> **What to work on**
Could you return only the lines that run from the line with "The height and width of the screenshot is (868, 1389)." through the final line of the data, exactly as they stand?

> **Records for processing**
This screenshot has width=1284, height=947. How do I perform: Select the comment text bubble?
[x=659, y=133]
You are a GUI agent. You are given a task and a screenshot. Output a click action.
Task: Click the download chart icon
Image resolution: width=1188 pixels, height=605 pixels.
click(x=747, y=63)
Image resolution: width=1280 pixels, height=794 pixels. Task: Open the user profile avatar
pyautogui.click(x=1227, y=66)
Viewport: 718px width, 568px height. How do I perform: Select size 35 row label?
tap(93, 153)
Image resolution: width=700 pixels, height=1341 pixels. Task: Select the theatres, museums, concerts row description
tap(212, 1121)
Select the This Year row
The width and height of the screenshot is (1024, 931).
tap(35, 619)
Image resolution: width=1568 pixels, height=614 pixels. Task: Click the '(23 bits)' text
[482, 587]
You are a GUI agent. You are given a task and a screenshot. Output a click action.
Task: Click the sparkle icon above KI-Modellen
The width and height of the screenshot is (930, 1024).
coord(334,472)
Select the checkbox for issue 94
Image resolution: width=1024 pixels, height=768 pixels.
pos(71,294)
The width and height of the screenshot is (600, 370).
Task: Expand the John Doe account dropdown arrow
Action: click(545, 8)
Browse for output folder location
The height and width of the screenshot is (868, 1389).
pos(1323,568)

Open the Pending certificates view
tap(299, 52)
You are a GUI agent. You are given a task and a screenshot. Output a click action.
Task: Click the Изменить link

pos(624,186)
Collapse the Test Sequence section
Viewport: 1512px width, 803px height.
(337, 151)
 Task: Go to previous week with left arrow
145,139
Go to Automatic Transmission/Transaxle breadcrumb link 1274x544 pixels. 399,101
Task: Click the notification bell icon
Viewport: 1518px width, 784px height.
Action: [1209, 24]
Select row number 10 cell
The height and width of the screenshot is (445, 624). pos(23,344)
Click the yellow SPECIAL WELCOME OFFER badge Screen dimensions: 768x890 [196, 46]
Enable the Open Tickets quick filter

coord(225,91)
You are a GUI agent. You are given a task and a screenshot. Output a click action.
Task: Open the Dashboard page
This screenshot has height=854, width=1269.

> **Task solution**
The height and width of the screenshot is (868, 1389).
pos(1323,568)

Open the Pending certificates view
tap(299, 52)
You are a GUI agent. You are given a task and a screenshot. Output a click action.
Task: Click the Изменить link

pos(624,186)
Collapse the Test Sequence section
Viewport: 1512px width, 803px height.
(337, 151)
 Task: Go to previous week with left arrow
145,139
Go to Automatic Transmission/Transaxle breadcrumb link 1274x544 pixels. 399,101
Task: Click the notification bell icon
Viewport: 1518px width, 784px height.
Action: [1209, 24]
Select row number 10 cell
The height and width of the screenshot is (445, 624). pos(23,344)
Click the yellow SPECIAL WELCOME OFFER badge Screen dimensions: 768x890 [196, 46]
Enable the Open Tickets quick filter

coord(225,91)
You are a GUI agent. You are given a task and a screenshot. Output a click action.
Task: Open the Dashboard page
This screenshot has height=854, width=1269.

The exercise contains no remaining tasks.